#### [Problem to solve]
The lines to copy run from the one containing "[Previous] (250, 15)" to the end of the records below; repeat them exactly and include nothing else.

#### [Raw data]
□ □ □ □

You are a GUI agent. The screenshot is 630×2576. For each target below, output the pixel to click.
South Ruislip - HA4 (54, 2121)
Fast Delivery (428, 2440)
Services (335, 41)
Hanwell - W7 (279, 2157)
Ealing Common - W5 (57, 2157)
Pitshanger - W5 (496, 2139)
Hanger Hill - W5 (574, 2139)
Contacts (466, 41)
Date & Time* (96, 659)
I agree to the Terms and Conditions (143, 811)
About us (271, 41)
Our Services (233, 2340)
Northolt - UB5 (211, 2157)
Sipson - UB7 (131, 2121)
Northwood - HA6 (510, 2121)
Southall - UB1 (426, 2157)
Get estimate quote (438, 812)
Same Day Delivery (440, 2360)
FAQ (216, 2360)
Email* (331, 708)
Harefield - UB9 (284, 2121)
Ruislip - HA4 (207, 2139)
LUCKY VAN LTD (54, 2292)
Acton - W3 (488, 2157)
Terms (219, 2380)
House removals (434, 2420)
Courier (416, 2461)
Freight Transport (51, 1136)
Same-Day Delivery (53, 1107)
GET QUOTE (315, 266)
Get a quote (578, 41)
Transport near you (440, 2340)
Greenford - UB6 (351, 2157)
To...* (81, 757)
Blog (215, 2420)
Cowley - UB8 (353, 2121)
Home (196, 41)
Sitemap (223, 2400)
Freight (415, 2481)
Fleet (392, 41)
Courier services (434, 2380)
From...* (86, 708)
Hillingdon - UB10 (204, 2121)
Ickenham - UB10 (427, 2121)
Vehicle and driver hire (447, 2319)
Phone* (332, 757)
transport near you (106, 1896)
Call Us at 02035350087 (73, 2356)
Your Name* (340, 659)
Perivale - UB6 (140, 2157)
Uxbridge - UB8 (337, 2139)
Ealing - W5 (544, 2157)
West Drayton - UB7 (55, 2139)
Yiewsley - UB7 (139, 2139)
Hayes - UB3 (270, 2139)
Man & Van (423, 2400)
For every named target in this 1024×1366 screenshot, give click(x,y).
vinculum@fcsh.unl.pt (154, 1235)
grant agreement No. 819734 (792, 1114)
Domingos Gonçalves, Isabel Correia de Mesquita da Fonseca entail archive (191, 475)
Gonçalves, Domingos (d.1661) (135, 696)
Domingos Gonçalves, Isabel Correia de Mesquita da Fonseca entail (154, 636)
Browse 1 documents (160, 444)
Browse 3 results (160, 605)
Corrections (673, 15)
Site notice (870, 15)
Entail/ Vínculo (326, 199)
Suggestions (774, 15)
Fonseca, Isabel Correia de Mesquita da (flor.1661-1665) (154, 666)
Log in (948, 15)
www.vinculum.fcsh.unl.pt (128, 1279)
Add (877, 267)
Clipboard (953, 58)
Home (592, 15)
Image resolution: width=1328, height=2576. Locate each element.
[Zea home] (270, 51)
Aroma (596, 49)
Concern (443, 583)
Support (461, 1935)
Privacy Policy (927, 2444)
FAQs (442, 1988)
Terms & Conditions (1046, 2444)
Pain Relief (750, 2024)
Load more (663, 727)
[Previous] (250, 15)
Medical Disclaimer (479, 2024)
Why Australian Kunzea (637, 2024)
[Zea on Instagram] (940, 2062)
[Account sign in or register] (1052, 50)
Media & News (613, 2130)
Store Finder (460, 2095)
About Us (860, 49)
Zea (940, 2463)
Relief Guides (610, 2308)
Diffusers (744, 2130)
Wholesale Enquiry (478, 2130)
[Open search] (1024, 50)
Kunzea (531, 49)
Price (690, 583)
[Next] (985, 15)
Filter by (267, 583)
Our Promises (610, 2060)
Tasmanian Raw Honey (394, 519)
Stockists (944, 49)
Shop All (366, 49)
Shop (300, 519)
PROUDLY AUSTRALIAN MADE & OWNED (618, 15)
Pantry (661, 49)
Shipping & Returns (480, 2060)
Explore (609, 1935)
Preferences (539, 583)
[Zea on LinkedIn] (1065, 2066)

□ □ □ □

#### [Answer to the exercise]
[Previous] (250, 15)
Medical Disclaimer (479, 2024)
Why Australian Kunzea (637, 2024)
[Zea on Instagram] (940, 2062)
[Account sign in or register] (1052, 50)
Media & News (613, 2130)
Store Finder (460, 2095)
About Us (860, 49)
Zea (940, 2463)
Relief Guides (610, 2308)
Diffusers (744, 2130)
Wholesale Enquiry (478, 2130)
[Open search] (1024, 50)
Kunzea (531, 49)
Price (690, 583)
[Next] (985, 15)
Filter by (267, 583)
Our Promises (610, 2060)
Tasmanian Raw Honey (394, 519)
Stockists (944, 49)
Shop All (366, 49)
Shop (300, 519)
PROUDLY AUSTRALIAN MADE & OWNED (618, 15)
Pantry (661, 49)
Shipping & Returns (480, 2060)
Explore (609, 1935)
Preferences (539, 583)
[Zea on LinkedIn] (1065, 2066)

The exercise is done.